His grandfather passed away two months later. Everyone thought Morssen would take over the mill, but he sold it instead and invested everything in his father’s mansion.
Morssen wasn’t simply trying to inherit his father’s career and restart the inn. He changed everything about the building.
He practically tore down the whole building. He tore down a part of the second floor’s floor and built a stairway, sealed off that part of the building, and turned it into an en-suite apartment.
Morssen left the rest of the building as is though he installed a piping system and spruced up the aging furniture. He split the attic into three parts, for a total of six apartments and three attics.
He broke out the wall with the main door and replaced it with a class-work lattice. The part of the first floor that still had a roof was turned into two small shop lots.
He rented out the rooms and shops as soon as the renovations were complete. No one knew what was going through his head.
The renovations were completed in the 21st year of Stellin IX’s reign. Aueras grew stronger years on year, especially with their overwhelming victory over their enemy, Nasri, and the annexation of Berkeley.

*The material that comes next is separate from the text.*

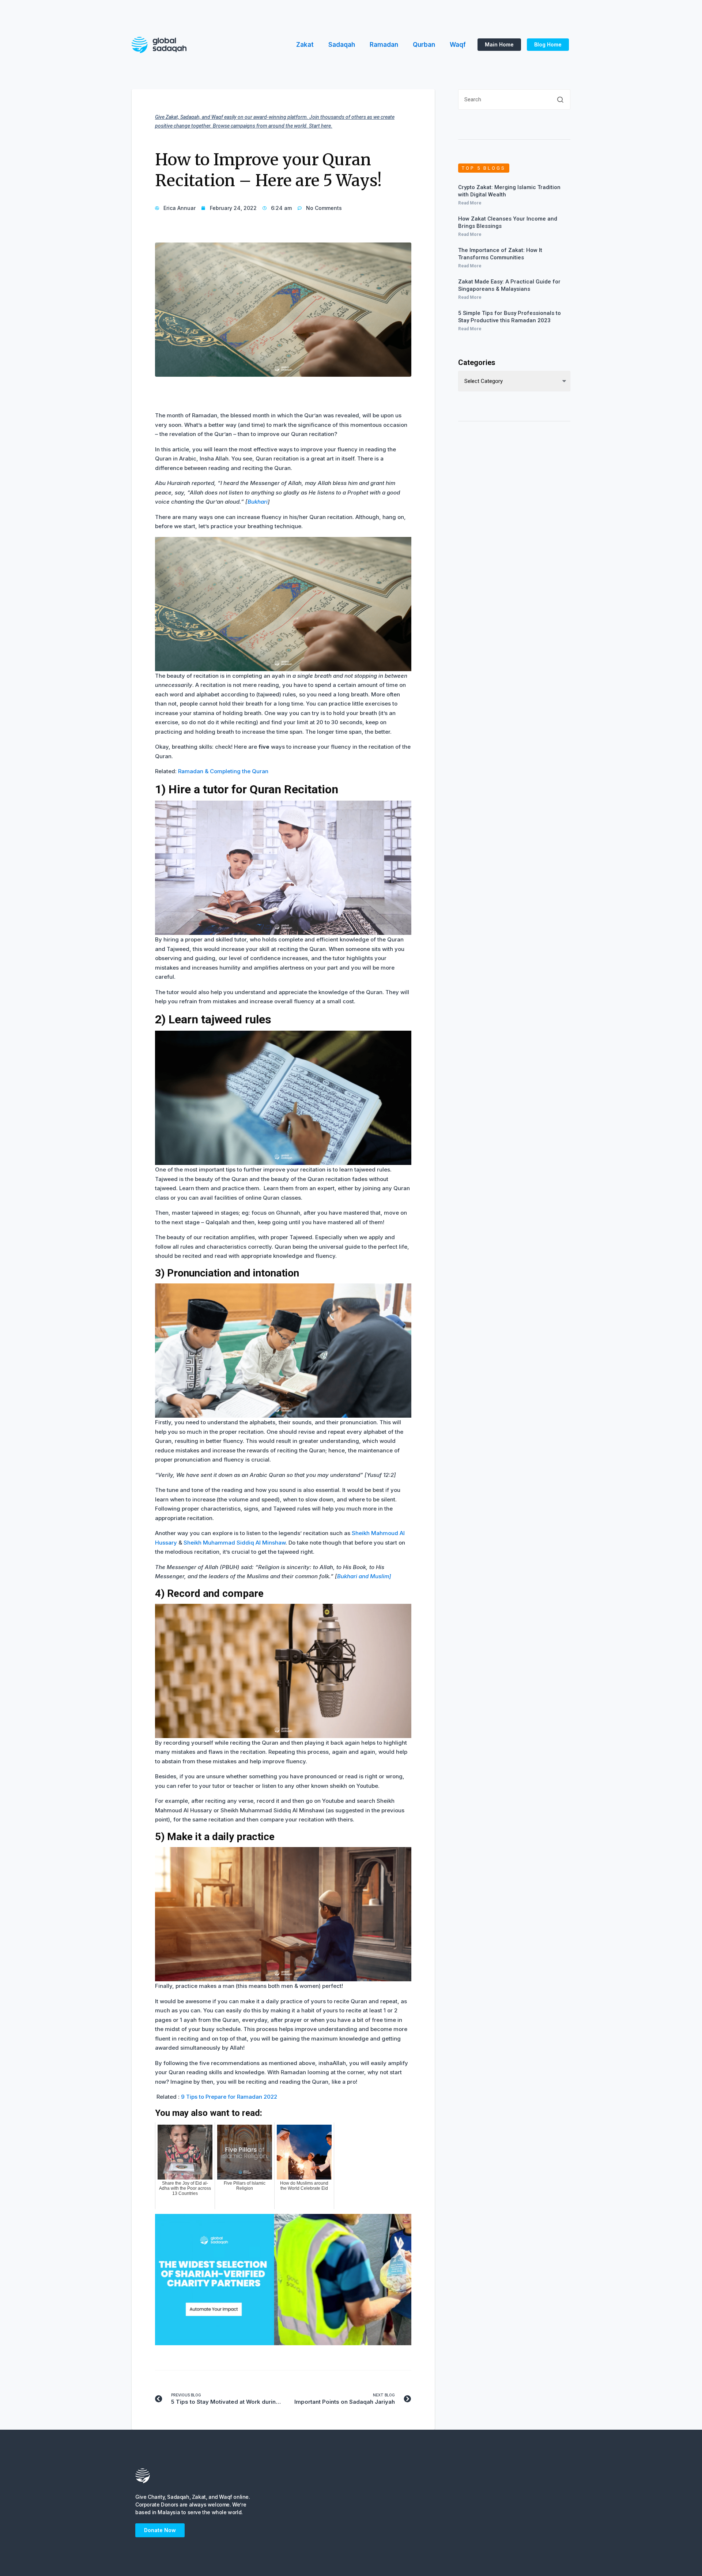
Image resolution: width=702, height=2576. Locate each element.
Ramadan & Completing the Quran (223, 771)
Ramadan (384, 44)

With it, Aueras became the continent’s lone superpower.
Trade prospered within the kingdom and its subjects lived bountiful and stable lives. The crafting and mining industries peaked and opulent displays were ubiquitous. As for Whitestag Town, which stood at the intersection of all the big trade routes between the three prefectures, it became a big town, a hive of merchants and travellers.
The entire mansion was booked within a day. The young man was far more adept at business than his father and grandfather. He was pragmatic and open-minded. His setup gave him a stable income and ensured he would never end up in his father’s position. Most importantly, and he was very proud of this fact, it did so without taking up his day. It gave him the freedom to pursue public service, which would let him climb the social ladder, without having to worry about his income.
The news of his renovation was still criss-crossing the town when Morssen turned his sights on the town’s chief administrator position. Being one of the first batches of students to graduate from the new schools, even being a peasant did not make his approval process difficult.
A key part of Stellin IX’s reforms was his reform to the caste system, the foundation of which was the Rights of the Four Castes, a law outlines the new caste system and the rights and limitations of each caste. The old caste system was thrown out and replaced with a new four-tier system. From highest to lowest, the four social classes were nobility, dignitry, peasantry, and villainy; their members called nobles, dignitarians, peasants, and villains, respectively.
Educated as he was, Morssen could see things that most couldn’t. While most of the townsfolk were satisfied with their status as peasants and thankful for the king’s loosening of labour restrictions, Morssen had his eyes on becoming a dignitarian. He wanted to ride the wind of the Rights of the Four Castes and become a dignitarian to obtain more political power.